This story begins as always in London, introducing another new human character, Jill, and taking us readers officially away from the original Pevensie family of Peter, Susan, Edmund, and Lucy. Jill and a transformed Eustace Stubbs find themselves crawling through a wall behind their “school” and entering Alsan’s Land so distant from Narnia itself. Eustace falls off a mountain and Aslan blows Jill away to follow him, and this strange (almost psychedelic) scene begins our fourth journey into Narnia.
Aslan has sent the children on a quest to save Narnia in which they must seek to rescue old King Caspian X‘s lost son, Prince Rillian. With the help of a gloomy Marshwiggle (I found I really enjoyed making up and using his voice throughout the book), they set off to the land of the unfriendly giants, meet a wicked witch, and eventually find themselves exploring the under-earth and all its mystical secrets in pursuit of the lost prince. The story gets its name from the magic tool the wicked witch uses to keep the prince (and the entire underworld) under her spell as she builds an army to destroy Narnia.

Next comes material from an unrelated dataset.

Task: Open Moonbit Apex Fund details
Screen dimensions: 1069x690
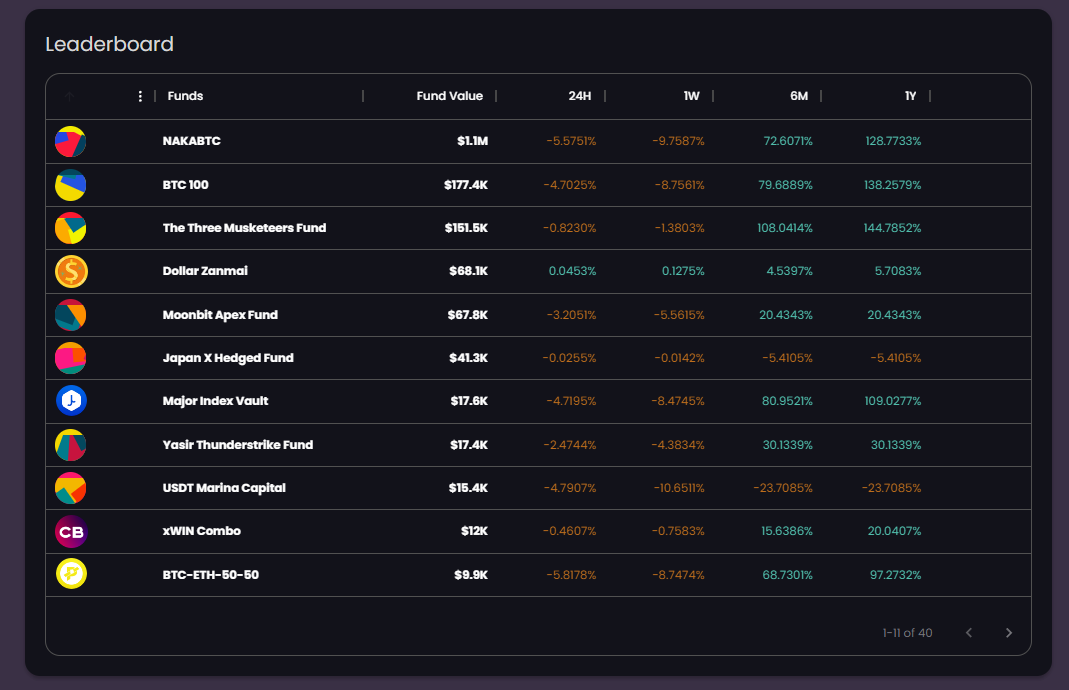Action: (220, 315)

I call this book “dreamy” because of all of the fantastical elements Lewis uses. In fact, this story more than any other reminds me of his book, Out of the Silent Planet. He has painted no other two stories with so fanciful a brush (though the characters and islands in The Voyage of the Dawn Treader came close).
Lessons in this story were a bit more difficult to come by, especially since Jill had been tasked to remember four simple steps, forgot them almost immediately out of apathy, but still ended up being victorious. I’m not sure if this was Lewis’ intent, but the only spiritual lessons I can draw from that are how we’re all very prone to forget the words of Scripture (if not the principles and teachings of it) and often find in the end that God had been directing us even though we personally had failed. I just don’t think that’s a great promise to bank on, lest it breed the apathy we’re trying to eschew! Romans 6-8 come to mind for such a discussion.
We’re really looking forward to the next book, The Horse and His Boy, and to finding out who the boy is. And I guess who the horse is too!
©2021 E.T.
See More by C.S. Lewis:
- Nonfiction:
The Screwtape Letters (1942)
Reflections on the Psalms (1958) - Space Trilogy:
Out of the Silent Planet (1938)
Perelandra (1943)
That Hideous Strength (1945) - The Chronicles of Narnia:
The Lion, the Witch, and the Wardrobe (1950)
Prince Caspian (1951)
The Voyage of the Dawn Treader (1952)
The Silver Chair (1953)
The Horse and His Boy (1954)
The Magician’s Nephew (1955)
The Last Battle (1956) - Other:
Till We Have Faces (1956)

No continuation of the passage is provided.